Otro atractivo del Chorro de Quevedo es la calle empedrada, la segunda. Esta calle se reconstruyó con un estilo medieval que dista un poco de las construcciones coloniales, pero que hoy se hace hermosa ante el pavimento y el asfalto recurrente en Bogotá.

Los postres de las abuelas aún tienen lugar entre el ruido del metal, la chicha y la gente que todos los días sube y baja pasa por la calle empedrada. Allí se ubica el negocio de golosinas de don Néstor García que hace 3 años tiene la tienda. Hace 20 años vive en la casa del lado. Para él el Chorro es un sitio que está en decadencia por el consumo y la venta de drogas y además porque sus ricos postres no pueden competir con la cerveza y la chicha, preferida por los jóvenes y turistas que frecuentan el sector.

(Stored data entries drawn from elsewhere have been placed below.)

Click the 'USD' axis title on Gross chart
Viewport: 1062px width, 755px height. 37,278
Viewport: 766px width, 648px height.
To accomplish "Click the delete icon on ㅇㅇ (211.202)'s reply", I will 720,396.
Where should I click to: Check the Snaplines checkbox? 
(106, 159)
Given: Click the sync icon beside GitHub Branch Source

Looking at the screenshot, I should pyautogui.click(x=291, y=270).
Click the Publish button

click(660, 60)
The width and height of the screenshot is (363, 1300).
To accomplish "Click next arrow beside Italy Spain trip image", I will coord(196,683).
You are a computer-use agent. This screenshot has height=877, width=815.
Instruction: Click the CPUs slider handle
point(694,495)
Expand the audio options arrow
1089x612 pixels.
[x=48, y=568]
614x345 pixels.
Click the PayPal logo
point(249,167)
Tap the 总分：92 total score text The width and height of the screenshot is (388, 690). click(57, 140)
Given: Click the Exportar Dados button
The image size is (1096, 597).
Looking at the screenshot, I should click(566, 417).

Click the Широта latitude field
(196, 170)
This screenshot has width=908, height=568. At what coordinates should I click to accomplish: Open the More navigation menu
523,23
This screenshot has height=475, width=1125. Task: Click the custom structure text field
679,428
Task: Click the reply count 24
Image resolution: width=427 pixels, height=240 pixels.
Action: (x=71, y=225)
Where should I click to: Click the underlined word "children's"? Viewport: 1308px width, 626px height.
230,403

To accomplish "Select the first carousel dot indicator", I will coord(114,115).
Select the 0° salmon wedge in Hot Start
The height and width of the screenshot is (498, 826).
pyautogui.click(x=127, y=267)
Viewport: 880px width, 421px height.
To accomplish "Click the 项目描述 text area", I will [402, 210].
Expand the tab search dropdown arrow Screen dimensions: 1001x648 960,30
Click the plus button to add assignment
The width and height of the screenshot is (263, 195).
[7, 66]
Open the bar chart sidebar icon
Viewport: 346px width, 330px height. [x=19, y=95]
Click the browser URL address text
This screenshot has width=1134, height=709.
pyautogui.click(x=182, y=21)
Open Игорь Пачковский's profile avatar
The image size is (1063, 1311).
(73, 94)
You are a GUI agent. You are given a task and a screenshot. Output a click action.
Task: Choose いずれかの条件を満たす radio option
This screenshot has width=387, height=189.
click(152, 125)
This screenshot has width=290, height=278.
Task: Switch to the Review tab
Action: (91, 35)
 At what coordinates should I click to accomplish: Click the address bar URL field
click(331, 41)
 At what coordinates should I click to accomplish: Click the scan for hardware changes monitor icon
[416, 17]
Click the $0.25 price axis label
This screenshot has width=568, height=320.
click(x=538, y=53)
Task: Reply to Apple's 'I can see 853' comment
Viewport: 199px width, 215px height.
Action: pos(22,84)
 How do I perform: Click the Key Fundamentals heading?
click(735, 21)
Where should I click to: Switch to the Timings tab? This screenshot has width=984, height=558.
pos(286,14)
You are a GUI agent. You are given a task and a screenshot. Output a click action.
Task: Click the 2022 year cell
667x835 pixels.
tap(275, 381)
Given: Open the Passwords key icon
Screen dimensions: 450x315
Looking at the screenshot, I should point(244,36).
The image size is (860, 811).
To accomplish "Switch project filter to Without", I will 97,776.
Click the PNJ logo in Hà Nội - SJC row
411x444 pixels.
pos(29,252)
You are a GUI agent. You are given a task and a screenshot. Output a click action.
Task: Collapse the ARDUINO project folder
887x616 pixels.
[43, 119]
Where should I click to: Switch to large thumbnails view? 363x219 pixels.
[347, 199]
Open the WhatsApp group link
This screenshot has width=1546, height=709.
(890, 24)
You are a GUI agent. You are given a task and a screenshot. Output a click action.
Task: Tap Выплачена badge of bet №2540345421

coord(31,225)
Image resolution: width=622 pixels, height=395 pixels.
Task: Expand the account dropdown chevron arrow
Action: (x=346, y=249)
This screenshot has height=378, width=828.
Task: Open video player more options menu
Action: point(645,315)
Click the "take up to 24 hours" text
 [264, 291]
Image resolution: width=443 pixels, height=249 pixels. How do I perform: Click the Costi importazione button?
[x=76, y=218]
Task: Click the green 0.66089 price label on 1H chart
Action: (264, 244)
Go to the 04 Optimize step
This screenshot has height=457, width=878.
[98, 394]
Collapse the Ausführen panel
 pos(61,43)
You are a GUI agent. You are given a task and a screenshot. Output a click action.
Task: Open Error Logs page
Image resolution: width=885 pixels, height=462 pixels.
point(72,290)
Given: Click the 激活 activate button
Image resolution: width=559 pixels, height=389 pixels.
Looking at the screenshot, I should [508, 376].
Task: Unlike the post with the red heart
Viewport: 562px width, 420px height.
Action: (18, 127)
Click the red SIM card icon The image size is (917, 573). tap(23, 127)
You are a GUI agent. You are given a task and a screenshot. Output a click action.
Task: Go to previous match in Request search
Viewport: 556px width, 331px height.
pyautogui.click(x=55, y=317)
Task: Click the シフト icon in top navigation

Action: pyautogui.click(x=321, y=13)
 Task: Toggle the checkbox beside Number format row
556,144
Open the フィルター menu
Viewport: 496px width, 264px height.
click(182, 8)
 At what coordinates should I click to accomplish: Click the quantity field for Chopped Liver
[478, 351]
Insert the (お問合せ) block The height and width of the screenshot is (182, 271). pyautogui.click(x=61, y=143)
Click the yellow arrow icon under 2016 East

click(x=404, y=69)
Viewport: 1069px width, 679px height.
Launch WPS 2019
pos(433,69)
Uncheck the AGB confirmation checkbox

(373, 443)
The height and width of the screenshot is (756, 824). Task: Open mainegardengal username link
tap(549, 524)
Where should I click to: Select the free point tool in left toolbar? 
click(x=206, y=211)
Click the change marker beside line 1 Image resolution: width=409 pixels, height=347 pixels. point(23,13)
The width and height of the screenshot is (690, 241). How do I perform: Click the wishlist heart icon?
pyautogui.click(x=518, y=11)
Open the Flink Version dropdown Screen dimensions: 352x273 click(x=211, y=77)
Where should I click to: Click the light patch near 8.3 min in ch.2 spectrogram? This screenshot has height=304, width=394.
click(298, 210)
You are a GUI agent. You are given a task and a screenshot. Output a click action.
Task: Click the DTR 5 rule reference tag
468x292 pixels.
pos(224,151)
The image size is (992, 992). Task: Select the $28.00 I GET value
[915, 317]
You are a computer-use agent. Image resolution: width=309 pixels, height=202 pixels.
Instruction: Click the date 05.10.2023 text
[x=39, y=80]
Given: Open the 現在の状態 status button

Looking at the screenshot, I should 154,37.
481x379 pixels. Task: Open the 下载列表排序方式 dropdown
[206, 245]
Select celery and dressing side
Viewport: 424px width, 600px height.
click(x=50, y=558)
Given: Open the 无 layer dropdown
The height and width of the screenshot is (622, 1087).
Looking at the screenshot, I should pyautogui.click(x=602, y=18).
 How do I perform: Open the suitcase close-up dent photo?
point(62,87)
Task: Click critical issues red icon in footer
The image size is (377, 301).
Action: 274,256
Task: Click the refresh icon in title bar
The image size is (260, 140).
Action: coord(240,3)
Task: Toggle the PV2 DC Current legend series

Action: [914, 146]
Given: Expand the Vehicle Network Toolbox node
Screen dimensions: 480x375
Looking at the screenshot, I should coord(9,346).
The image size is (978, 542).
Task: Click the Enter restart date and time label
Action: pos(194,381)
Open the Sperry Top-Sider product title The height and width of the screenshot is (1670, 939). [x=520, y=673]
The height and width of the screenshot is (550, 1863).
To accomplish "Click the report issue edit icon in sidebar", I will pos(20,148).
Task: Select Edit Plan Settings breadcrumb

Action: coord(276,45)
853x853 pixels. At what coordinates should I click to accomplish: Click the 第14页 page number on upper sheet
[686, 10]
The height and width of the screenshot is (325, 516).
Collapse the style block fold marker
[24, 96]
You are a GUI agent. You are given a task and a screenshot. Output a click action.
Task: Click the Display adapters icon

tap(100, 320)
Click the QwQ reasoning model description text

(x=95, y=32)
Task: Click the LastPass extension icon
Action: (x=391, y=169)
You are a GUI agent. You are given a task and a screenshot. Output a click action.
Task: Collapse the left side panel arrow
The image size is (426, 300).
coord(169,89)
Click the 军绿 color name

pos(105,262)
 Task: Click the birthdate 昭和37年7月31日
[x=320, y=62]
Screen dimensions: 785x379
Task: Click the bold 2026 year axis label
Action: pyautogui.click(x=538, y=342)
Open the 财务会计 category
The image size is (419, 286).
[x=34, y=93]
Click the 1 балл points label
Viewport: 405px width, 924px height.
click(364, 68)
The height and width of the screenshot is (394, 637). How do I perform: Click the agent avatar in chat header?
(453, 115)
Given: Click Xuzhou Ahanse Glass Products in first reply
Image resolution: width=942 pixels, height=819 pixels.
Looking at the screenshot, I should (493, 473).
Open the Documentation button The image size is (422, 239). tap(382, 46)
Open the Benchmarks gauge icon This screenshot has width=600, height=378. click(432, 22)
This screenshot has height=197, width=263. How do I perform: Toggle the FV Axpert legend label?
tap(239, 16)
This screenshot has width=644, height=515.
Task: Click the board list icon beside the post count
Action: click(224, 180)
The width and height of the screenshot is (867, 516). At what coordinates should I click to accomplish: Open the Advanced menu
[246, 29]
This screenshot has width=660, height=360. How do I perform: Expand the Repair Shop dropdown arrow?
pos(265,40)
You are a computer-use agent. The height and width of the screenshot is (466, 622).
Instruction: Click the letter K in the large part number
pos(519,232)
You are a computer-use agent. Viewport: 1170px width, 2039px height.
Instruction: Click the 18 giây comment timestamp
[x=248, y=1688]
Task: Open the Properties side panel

“Las ventas últimamente se han bajado en un 80%, ya casi no hacemos dulces, porque se venden muy poco, mi aspiración principal es irme de aquí, ya no hay lugar para mí, ni para mi negocio”, afirma el señor García.

Así es la plazoleta del Chorro de Quevedo, un lugar en donde se entremezcla la historia oculta o desconocida para muchos, con la rumba, la bohemia y la psicodelia. El chorro es un sitio que es mucho más que noches de parranda, borrachera y locuras juveniles. Es un sitio que en las paredes de sus viejas casonas, en su suelo y en su ambiente guarda la vida de condes, doncellas, curas y aguateros.

El centro histórico tiene magia, tiene vida propia, es un sitio de interés no sólo por los lugares de entretenimiento que allí se ubican, si no porque hace parte de la vida de una comunidad, de una ciudad y de un país que vale la pena conocer.